Simply mixing inexpensive commercially available SWCNTs and purpurin in basic water, bath sonicating and centrifuging the dispersion, then vacuum filtering it onto a membrane produced a flexible “buckypaper” (BP) strip with a benchmark electrical conductivity among the highest recorded for any CNT material fabricated via wet processing methods.
In fact, purpurin-exfoliated SWCNT BPs uniquely combine both exceptional conductivity and mechanical durability, with the latter not usually concurrent with the former. This shows promise for integrating such solution-based CNT materials into devices rather than just conductive composites, whereas their fragility has limited applications.
By tuning filtration conditions, the group also applied their dye technique to create transparent SWCNT networks exhibiting an excellent balance of high transmittance and low sheet resistance rivaling other state-of-the-art carbon nanotube transparent conductive films requiring far more complex processing.

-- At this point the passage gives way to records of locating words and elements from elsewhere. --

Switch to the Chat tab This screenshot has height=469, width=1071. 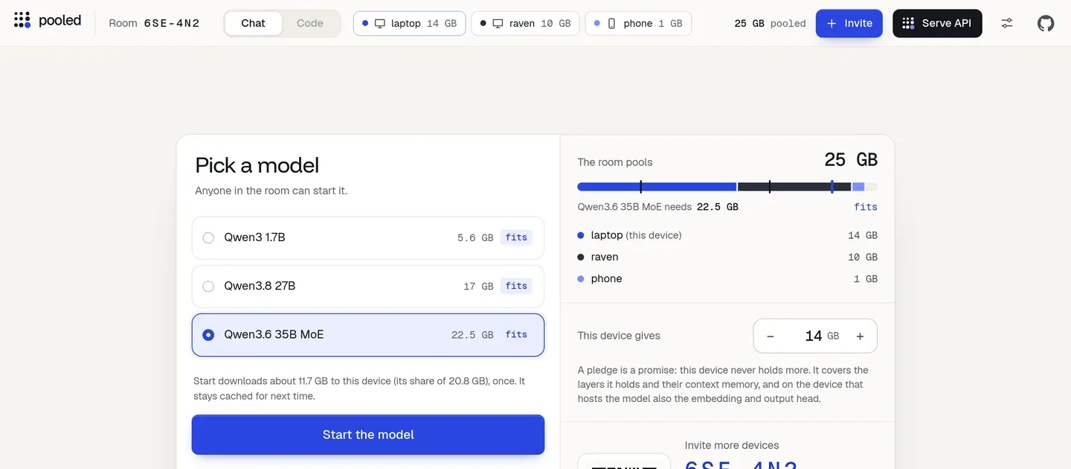[x=253, y=23]
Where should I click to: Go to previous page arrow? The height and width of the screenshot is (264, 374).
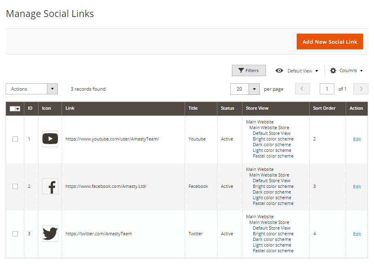[302, 89]
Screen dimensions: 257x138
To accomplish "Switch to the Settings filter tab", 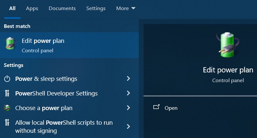I will click(96, 8).
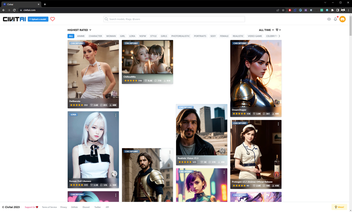The image size is (352, 212).
Task: Expand the Highest Rated sort dropdown
Action: coord(79,30)
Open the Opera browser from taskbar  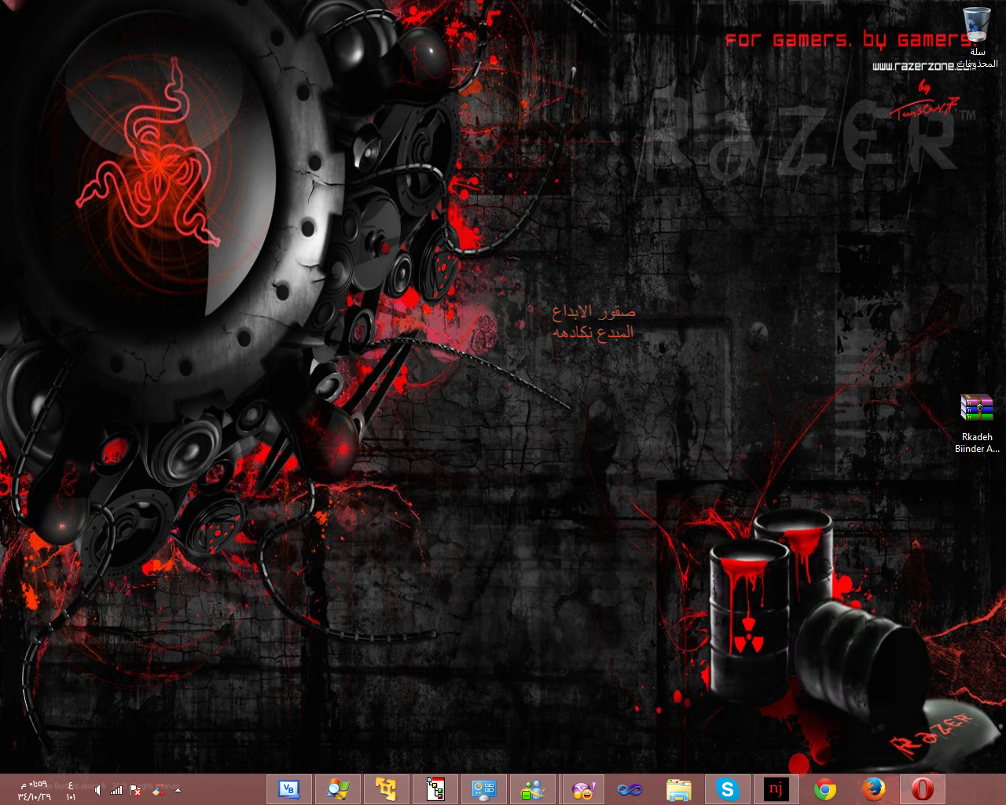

The simplistic purification-free nature of the developed methodology utilizing inexpensive, abundant ingredients bodes well for enabling scalable manufacturing of enhanced CNT materials geared for real commercial advances, as opposed to previous exotic chemistries posing implementation obstacles.
Ultimate tensile strength (UTS, MPa) versus electrical conductivity
Ultimate tensile strength (UTS, MPa) versus electrical conductivity (S cm−1) of EtOH-BP, Purpurin-BP, P-BPn (n = 1–3), and previously reported solution-processed BPs without any post-treatment. Green: reported BPs fabricated using SWCNT dispersion in organic solvents without adding surfactant. Blue: reported BPs fabricated using SWCNT dispersion in an aqueous solution with the addition of surfactants. Red: BPs fabricated using SWCNT dispersion in an aqueous solution with the addition of purpurin (this work). (Reprinted with permission from Wiley-VCH Verlag)
Though unable to best the conductivity, optical transparency, and mechanical integrity of popular but increasingly problematic indium tin oxide (ITO) layers dominating touch screens and displays, the devised dye tactic notably nudges solution-based SWCNT films closer toward feasibly supplanting ITO. In turn, this better positions SWCNT networks as compelling alternatives to resolve ITO’s notorious brittleness, scarcity, and prohibitive cost issues as display sizes continue ballooning.
Collectively, these latest insights represent a potential breakthrough in unlocking simple, sustainable paths to unlocking carbon nanotubes’ long sought after riches through an innocuous chemical afforded by Mother Nature herself. With swelling commercial interest in exploiting CNTs and concerns over previous synthetic burdens, economically employing non-toxic ambient ingredients to derive exceptional CNT structures sparks optimism of finally realizing their nanotechnological promise.